Recently, I’ve been compiling some of the codebases I work on under Clang 3.8 instead of GCC 4.8, to take advantage of better compiler warnings and faster compilation speed (I’ve seen a 33% speedup, though I haven’t tested this rigorously). Today, I got to grips with llvm-cov-3.8, and checked the coverage of my Clang-compiled test suite – and saw coverage failures, on a test suite I know has 100% coverage when compiled under GCC. Some of the uncovered lines were very odd – a closing brace, for example. What’s going on?
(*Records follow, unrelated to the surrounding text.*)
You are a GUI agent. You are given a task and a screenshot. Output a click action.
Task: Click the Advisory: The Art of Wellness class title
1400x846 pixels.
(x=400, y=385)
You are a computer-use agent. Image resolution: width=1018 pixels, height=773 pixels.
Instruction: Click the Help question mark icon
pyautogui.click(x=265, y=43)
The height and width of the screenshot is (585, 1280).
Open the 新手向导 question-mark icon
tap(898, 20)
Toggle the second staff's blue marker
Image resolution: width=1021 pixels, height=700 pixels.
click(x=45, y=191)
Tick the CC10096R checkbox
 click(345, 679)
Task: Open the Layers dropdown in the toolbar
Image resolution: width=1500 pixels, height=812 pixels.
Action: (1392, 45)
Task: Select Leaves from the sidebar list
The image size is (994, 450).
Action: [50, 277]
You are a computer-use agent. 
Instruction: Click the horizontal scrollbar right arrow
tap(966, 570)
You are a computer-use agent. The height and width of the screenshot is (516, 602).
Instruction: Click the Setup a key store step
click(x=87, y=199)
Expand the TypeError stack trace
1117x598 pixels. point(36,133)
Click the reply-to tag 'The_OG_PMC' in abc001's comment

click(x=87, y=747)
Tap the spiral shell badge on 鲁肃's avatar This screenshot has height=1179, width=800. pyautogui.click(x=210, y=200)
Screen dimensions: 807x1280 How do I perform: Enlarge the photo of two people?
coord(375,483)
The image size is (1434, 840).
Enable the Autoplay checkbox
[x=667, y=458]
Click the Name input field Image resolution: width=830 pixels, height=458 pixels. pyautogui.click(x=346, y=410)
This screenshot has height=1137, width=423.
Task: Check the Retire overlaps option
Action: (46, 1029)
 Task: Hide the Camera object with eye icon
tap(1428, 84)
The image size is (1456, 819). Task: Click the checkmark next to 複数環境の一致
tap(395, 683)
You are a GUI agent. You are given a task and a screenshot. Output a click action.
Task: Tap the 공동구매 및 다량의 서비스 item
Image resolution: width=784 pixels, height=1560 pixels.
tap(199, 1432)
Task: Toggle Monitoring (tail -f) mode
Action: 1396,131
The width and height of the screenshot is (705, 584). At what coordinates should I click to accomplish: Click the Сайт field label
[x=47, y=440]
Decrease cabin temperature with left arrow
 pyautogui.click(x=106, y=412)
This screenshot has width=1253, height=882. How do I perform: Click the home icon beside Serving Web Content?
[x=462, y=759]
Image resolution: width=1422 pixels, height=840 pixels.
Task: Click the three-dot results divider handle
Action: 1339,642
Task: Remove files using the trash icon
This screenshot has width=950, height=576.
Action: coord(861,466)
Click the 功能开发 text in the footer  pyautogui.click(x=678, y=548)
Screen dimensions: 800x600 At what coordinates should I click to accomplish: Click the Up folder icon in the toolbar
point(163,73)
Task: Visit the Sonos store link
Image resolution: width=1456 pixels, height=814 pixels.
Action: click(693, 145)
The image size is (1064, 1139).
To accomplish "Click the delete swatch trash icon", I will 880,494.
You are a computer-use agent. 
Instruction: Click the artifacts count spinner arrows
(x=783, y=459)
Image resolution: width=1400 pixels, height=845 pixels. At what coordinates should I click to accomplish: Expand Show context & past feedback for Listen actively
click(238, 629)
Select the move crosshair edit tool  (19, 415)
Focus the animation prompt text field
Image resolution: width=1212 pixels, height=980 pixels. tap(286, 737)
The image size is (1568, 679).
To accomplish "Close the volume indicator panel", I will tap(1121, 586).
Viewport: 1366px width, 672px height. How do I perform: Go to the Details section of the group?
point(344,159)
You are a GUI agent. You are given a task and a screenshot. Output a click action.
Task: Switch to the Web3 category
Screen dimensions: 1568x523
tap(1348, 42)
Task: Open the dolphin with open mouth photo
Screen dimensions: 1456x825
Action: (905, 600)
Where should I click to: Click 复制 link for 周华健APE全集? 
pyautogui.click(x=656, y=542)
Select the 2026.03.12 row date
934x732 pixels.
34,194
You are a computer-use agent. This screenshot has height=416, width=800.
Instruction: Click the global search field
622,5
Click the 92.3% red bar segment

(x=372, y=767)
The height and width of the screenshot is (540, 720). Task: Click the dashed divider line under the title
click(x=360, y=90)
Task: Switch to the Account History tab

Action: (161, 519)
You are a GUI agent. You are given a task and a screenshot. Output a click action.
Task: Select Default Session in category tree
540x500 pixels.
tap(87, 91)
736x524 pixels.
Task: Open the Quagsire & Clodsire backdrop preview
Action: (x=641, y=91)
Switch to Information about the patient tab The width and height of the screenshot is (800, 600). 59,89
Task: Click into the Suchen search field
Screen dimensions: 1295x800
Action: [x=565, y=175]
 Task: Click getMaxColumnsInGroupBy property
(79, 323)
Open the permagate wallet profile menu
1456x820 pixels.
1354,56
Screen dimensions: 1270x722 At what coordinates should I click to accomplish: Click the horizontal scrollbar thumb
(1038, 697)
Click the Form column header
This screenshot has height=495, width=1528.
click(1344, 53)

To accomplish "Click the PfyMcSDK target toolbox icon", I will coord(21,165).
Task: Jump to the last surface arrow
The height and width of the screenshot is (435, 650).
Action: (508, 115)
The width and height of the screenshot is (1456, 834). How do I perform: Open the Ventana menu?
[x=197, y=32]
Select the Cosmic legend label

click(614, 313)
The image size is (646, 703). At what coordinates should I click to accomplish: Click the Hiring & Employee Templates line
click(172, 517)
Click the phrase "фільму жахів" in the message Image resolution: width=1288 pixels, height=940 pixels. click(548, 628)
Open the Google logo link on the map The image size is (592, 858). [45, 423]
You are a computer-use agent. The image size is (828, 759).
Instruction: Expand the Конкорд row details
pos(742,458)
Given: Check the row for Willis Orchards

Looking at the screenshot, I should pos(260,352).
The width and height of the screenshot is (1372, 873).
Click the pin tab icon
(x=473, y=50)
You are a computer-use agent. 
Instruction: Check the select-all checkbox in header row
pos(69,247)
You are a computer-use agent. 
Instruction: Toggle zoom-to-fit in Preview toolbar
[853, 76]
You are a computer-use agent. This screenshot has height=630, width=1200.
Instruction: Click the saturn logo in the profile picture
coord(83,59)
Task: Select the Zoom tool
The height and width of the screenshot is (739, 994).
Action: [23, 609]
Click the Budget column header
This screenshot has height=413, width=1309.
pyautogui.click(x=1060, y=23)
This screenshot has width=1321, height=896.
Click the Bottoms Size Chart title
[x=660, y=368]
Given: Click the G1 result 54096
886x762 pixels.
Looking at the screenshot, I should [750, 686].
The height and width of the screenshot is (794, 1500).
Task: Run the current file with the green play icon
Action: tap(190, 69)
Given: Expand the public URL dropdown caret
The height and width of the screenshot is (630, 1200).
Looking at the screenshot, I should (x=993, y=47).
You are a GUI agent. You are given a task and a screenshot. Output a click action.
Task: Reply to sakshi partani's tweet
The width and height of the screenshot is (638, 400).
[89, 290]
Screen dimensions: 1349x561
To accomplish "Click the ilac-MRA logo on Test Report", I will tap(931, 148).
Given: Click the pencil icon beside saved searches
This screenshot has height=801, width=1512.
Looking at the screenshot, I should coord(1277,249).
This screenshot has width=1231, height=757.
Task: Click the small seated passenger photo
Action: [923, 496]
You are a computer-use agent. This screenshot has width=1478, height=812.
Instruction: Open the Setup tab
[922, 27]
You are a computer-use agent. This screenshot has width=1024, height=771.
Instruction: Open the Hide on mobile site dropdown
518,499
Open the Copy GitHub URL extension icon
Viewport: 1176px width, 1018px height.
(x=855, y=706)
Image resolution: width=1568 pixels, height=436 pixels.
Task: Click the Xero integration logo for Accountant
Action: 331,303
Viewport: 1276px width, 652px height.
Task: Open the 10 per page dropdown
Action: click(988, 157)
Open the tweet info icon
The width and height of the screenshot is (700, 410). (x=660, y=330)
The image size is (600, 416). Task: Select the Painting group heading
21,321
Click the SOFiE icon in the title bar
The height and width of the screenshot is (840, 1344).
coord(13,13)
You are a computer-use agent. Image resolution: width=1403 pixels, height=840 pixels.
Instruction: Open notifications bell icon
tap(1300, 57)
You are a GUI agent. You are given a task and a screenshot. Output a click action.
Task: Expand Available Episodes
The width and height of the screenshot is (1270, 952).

The section of code in question looked something like this (deliberately reduced to form a minimal example):

int Foo::xyz() {   std::string my_ip = "10.0.0.2";   int index = 0;   for (std::vector<std::string>::iterator it = replicas.begin();                                           it != replicas.end();                                           ++it, ++index) // Clang reports this line as uncovered...   {     if (*it == my_ip)     {       break;     }   } // ...and also this line. ???    return 0; }

I foolishly assumed some kind of Clang/llvm-cov bug , perhaps something to do with using the comma operator in a for loop (as other for loops without the comma operator didn’t have this coverage issue), and started trying to create a minimal example so I could report a bug. I didn’t have any luck with this – until I tweaked my minimal example so that my_ip matched the first value in the replicas list, at which point the problem reproduced.

Aha! There is a genuine coverage bug here, which Clang spotted and GCC didn’t:

  • my test suite always set up the input so that my_ip was the first item in replicas
  • so we always broke out of the loop – we never exited the loop normally – and I think this is what the uncovered } is trying to tell me
  • and we always broke out on the first iteration, so the ++it, ++index code never ran (which is why that line is uncovered)

Good job, Clang!

In GCC’s defense, using the C++11 range-based for loops makes you write the code like this:

int Foo::xyz() {   std::string my_ip = "10.0.0.2";   int index = 0;   for (std::string& it: replicas)   {     if (it == my_ip)     {       break;     }     ++index;   }    return 0; }

and in that case, both GCC and Clang can spot that the ++index; line is uncovered.

So if you want to make your code coverage checking more robust, switch to Clang or use more C++11 features – or both.